## EXTRACT PROVIDED
_____

- 1 -



Network Working Group                                         S. Brim
Request for Comments: DRAFT                        Cornell University
                                                           Y. Rekhter
                                T.J. Watson Research Center, IBM Corp.
                                                          October 1992


                 IP Multicast Communications Using BGP



Status of this Memo

   This document reflects the current status of recommendations for
   supporting inter-domain multicast packet forwarding using BGP.  This
   RFC specifies an IAB standards track protocol for the Internet
   community, and requests discussion and suggestions for improvements.
   Please refer to the current edition of the "IAB Official Protocol
   Standards" for the standardization state and status of this protocol.
   Distribution of this document is unlimited.

   This document is an Internet Draft. Internet Drafts are working
   documents of the Internet Engineering Task Force (IETF), its Areas,
   and its Working Groups. Note that other groups may also distribute
   working documents as Internet Drafts.

   Internet Drafts are draft documents valid for a maximum of six
   months. Internet Drafts may be updated, replaced, or obsoleted by
   other documents at any time. It is not appropriate to use Internet
   Drafts as reference material or to cite them other than as a "working
   draft" or "work in progress".


Abstract


   This document, a major revision of the previous version, reflects the
   current status of recommendations for supporting inter-domain
   multicast packet forwarding using BGP.  Research is underway on other
   methods for inter-domain multicasting, but only what can be done
   today is considered here.









Expiration Date March 1993                                      [Page 1]


                           - 2 -



1 Introduction


   Most communication in the Internet today is unicasting, where there
   is a single specific destination for every packet.  On local area
   networks broadcasting is common, in which the the destination of a
   packet is every node on the network.  Multicasting is like
   broadcasting in that it supports multiple recipients for a single
   packet, but packets are intended for a specific group.  As examples,
   in a local area network environment multicasting is currently often
   used for communication between processors of loosely coupled systems,
   or for communication between routers or bridges.  In these cases the
   sender wants to reach the members of a special group, but not every
   node on the network.  Broadcasting is in fact a special case of
   multicasting in which the special group is all nodes.

   Multicasting over wide areas, as opposed to just on local area
   networks, is an important capability the development of which has
   lagged far behind its need.  Until recently there has only been one
   IP multicasting implementation which could be used on more than just
   a local area network [1], [9], but multicast packets had to be
   encapsulated in order to send them across autonomous system
   boundaries.  Work is now in progress to develop support for wide-area
   multicasting using standard protocols and to make that support an
   integrated part of the Internet protocol suite.  Part of that work is
   being done under the auspices of the IETF BGP Working Group,
   including this document which explores how multicasting can be
   supported between autonomous systems using the Border Gateway
   Protocol (BGP) [5], [7], [8].

   The best introductory reference on multicast forwarding is by Deering
   [2].  It is highly recommended that this paper, plus some of its
   references, as well as the BGP RFCs be read before this one, since
   this one assumes a high degree of understanding of BGP and only
   summarizes some parts of Deering's presentation.

_____

## EXERCISE A
Write out the part of the memo on IP multicast using BGP spanning everything from "Multicasting over wide" down to "(BGP) [5], [7], [8].", word for word.
The rows that follow are unrelated to the memo on IP multicast using BGP.

_____

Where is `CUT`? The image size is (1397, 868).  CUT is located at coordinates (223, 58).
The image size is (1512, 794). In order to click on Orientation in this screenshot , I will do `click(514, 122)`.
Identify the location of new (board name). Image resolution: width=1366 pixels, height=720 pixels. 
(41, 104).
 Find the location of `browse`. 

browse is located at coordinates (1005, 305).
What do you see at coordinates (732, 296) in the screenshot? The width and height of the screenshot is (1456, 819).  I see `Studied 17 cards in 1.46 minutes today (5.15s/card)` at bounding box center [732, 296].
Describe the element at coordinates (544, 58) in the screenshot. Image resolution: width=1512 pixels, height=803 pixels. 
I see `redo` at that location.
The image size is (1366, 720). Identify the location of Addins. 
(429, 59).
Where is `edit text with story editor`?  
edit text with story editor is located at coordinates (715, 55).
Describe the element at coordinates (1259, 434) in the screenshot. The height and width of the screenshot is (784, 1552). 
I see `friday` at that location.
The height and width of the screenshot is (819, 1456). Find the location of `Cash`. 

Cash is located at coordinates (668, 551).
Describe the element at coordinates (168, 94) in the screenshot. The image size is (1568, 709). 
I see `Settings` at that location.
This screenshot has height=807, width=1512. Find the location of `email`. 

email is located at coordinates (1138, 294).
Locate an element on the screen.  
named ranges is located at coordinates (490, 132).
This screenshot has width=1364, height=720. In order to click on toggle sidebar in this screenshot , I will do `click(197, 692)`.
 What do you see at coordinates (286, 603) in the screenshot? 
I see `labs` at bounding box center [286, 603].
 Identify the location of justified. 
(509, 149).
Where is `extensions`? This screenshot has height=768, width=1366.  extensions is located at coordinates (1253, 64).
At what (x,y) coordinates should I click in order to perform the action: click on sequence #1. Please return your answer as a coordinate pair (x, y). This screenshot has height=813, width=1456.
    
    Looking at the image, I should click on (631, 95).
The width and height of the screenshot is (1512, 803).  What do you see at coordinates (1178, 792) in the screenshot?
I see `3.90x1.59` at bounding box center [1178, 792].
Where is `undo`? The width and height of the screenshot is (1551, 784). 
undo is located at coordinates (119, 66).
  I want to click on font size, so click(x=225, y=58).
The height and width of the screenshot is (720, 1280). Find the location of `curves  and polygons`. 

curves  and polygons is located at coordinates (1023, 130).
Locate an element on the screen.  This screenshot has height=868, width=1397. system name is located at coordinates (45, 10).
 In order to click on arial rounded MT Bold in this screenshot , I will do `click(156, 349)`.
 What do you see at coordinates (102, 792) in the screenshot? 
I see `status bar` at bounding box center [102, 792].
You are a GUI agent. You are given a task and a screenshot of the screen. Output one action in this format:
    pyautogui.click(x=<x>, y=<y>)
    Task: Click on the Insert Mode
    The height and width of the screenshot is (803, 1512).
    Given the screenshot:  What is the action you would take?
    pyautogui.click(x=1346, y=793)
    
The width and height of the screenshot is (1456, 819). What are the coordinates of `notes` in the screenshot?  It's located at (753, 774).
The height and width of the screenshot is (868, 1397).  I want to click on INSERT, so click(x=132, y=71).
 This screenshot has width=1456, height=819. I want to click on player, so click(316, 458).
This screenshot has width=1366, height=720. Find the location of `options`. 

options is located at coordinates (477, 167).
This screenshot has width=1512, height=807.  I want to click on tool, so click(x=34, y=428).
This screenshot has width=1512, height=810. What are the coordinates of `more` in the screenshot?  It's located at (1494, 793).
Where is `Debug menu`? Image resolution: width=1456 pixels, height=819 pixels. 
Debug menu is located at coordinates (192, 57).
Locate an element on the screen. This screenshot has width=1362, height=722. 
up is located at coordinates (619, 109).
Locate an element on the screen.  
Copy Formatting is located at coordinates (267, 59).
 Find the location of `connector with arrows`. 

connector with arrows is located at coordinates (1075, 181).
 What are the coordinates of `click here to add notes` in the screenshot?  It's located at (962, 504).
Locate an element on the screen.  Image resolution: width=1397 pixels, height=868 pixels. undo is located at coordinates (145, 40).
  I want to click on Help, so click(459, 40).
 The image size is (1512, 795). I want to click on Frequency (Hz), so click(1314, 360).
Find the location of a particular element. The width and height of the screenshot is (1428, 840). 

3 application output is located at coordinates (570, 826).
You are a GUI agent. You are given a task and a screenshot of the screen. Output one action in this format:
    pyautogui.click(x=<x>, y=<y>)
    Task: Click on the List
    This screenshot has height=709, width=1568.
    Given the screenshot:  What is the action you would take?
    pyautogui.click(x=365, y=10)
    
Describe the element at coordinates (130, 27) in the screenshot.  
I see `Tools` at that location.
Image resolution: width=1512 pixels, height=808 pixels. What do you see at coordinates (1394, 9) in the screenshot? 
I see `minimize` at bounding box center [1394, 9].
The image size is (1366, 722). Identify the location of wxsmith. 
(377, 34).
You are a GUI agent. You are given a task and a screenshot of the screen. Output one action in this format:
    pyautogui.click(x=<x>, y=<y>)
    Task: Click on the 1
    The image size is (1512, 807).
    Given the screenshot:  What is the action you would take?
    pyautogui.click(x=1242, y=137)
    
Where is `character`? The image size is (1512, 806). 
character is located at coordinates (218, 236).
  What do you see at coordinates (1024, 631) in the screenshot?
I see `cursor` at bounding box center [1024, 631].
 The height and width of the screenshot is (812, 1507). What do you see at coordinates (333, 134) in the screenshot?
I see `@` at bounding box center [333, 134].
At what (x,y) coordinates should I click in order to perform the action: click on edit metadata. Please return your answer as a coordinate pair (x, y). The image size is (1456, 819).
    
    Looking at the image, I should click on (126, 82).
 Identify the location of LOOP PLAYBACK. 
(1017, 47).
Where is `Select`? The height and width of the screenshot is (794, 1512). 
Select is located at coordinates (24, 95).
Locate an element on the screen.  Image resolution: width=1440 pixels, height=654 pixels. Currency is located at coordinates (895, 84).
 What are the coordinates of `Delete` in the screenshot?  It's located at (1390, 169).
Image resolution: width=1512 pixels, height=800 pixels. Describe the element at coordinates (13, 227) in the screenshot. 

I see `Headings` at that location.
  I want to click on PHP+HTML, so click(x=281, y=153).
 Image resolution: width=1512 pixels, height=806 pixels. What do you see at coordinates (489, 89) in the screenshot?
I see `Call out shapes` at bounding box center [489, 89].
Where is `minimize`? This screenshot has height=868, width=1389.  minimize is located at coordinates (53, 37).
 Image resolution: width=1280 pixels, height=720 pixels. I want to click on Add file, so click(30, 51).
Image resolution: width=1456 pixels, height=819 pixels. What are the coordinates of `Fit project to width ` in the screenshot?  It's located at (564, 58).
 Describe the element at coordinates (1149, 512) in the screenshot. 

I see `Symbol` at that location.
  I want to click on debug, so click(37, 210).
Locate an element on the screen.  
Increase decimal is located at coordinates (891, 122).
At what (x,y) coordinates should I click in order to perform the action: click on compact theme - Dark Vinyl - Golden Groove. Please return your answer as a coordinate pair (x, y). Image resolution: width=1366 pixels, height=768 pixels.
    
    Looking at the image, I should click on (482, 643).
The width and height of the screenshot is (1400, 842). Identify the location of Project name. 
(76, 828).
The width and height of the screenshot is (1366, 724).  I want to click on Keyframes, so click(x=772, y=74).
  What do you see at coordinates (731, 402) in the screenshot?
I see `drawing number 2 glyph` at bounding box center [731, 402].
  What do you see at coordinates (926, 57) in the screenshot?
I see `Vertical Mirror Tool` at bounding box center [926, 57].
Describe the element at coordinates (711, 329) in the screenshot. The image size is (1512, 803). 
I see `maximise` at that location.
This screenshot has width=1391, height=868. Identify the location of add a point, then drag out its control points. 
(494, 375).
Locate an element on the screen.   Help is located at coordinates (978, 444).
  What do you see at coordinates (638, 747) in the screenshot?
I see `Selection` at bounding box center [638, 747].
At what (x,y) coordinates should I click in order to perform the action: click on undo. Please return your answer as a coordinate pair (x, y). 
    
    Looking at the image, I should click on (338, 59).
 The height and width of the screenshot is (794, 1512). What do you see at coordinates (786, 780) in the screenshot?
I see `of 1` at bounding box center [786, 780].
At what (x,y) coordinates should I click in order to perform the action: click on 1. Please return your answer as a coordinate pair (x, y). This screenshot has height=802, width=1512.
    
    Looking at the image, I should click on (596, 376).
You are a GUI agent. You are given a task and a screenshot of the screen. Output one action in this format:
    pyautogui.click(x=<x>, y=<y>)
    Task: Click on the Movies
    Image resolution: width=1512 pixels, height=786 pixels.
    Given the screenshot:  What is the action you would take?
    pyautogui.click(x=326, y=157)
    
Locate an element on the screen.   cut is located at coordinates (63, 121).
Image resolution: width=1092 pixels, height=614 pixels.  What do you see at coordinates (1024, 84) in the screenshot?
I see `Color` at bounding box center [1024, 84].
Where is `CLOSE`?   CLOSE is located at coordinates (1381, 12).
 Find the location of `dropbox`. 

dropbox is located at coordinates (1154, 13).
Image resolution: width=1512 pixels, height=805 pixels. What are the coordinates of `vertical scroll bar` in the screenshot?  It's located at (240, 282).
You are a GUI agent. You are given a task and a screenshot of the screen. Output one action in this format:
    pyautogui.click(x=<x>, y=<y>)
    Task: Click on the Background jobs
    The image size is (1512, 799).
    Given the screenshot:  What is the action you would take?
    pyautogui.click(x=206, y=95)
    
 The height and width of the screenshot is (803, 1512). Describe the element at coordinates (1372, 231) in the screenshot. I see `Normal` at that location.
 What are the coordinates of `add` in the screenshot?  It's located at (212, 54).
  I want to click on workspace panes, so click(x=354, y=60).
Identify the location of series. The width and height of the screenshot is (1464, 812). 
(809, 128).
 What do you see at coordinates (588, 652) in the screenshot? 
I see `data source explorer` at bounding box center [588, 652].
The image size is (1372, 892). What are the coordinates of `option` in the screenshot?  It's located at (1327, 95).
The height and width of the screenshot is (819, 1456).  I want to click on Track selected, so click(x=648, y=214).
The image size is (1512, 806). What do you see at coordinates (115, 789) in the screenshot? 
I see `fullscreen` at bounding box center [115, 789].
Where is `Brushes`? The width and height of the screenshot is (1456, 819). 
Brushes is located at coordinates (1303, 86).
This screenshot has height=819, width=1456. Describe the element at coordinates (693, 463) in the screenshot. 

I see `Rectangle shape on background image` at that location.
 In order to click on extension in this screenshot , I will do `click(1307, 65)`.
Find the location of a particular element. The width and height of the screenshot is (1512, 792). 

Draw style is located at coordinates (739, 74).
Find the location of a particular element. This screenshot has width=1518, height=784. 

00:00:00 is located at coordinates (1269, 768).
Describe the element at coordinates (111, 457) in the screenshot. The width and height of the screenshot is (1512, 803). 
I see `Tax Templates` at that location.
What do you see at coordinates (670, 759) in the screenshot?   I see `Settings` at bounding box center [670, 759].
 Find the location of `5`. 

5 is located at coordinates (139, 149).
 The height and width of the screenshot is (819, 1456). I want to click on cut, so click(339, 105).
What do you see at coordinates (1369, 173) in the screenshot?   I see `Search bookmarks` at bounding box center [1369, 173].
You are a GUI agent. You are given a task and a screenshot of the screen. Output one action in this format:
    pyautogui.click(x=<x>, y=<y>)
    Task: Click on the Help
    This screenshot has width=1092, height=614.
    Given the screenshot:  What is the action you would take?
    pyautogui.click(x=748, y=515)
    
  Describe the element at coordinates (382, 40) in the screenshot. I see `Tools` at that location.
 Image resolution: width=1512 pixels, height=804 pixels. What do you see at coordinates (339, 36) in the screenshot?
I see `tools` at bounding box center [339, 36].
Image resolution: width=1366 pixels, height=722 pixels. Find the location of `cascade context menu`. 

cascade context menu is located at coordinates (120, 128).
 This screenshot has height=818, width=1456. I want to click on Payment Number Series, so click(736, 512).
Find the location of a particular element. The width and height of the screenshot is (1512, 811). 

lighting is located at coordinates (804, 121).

_____

## EXERCISE B
In the rows, take everything from the line containing "coordinates (895, 84)." down to the line containing "at (1390, 169)." and replace "Delete" with "Remove", leaving all else unchanged; give back only those lines.

## EXERCISE RESULT A
Multicasting over wide areas, as opposed to just on local area
   networks, is an important capability the development of which has
   lagged far behind its need.  Until recently there has only been one
   IP multicasting implementation which could be used on more than just
   a local area network [1], [9], but multicast packets had to be
   encapsulated in order to send them across autonomous system
   boundaries.  Work is now in progress to develop support for wide-area
   multicasting using standard protocols and to make that support an
   integrated part of the Internet protocol suite.  Part of that work is
   being done under the auspices of the IETF BGP Working Group,
   including this document which explores how multicasting can be
   supported between autonomous systems using the Border Gateway
   Protocol (BGP) [5], [7], [8].

## EXERCISE RESULT B
Locate an element on the screen.  Image resolution: width=1440 pixels, height=654 pixels. Currency is located at coordinates (895, 84).
 What are the coordinates of `Remove` in the screenshot?  It's located at (1390, 169).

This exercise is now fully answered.